CAPÍTULO CUARENTA Y SIETE

Grace

Hojas

Érase una vez una chica llamada Grace Brisbane. No había nada especial en ella, salvo que se le daban bien los números y contar mentiras, y que había construido su hogar entre las páginas de sus libros preferidos. Le gustaban los lobos que había detrás de su casa, pero amaba a uno de ellos por encima de todo.

Y él la correspondía. La amaba tanto que incluso los detalles de ella que no eran especiales empezaron a serlo: la forma en que se golpeaba los dientes con el lápiz; la manera en que desafinaba al cantar en la ducha; el sabor de sus besos, porque el lobo sabia que eran para siempre.

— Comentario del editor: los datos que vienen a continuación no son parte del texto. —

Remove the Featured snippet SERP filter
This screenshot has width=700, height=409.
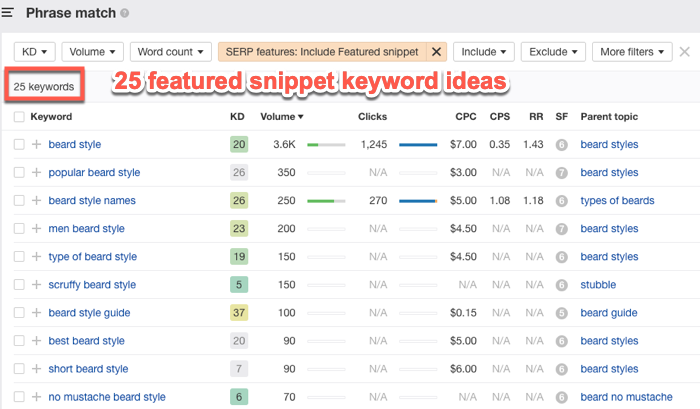coord(437,51)
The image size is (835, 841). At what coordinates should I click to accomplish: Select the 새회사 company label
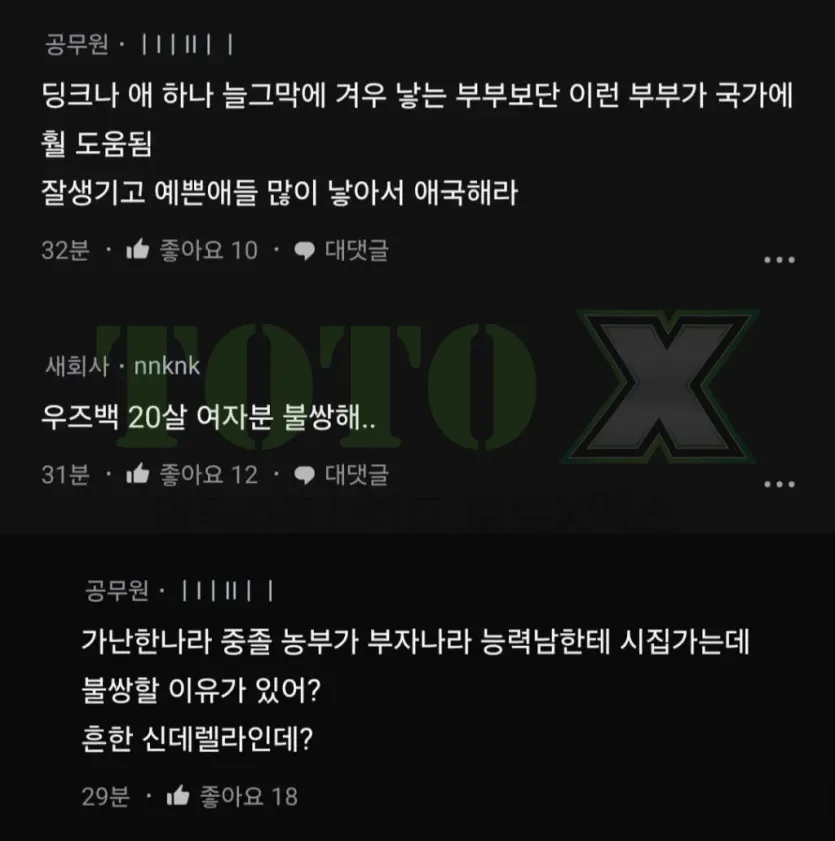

Su memoria estaba hecha de escenas sueltas. Lobos arrastrándola sobre la nieve. Un beso —el primero— con sabor a naranja. Un adiós dicho a través de un parabrisas destrozado.

Su vida era una enorme promesa de todo lo que podría ocurrir: las posibilidades contenidas en un montón de solicitudes de ingreso en universidades, la emoción de dormir bajo un techo nuevo, el porvenir contenido en la sonrisa de Sam.

Era una vida que no quería dejar atrás.

Era una vida que no quería olvidar.

No estaba dispuesta a abandonarla todavía: me quedaban muchas cosas que decir.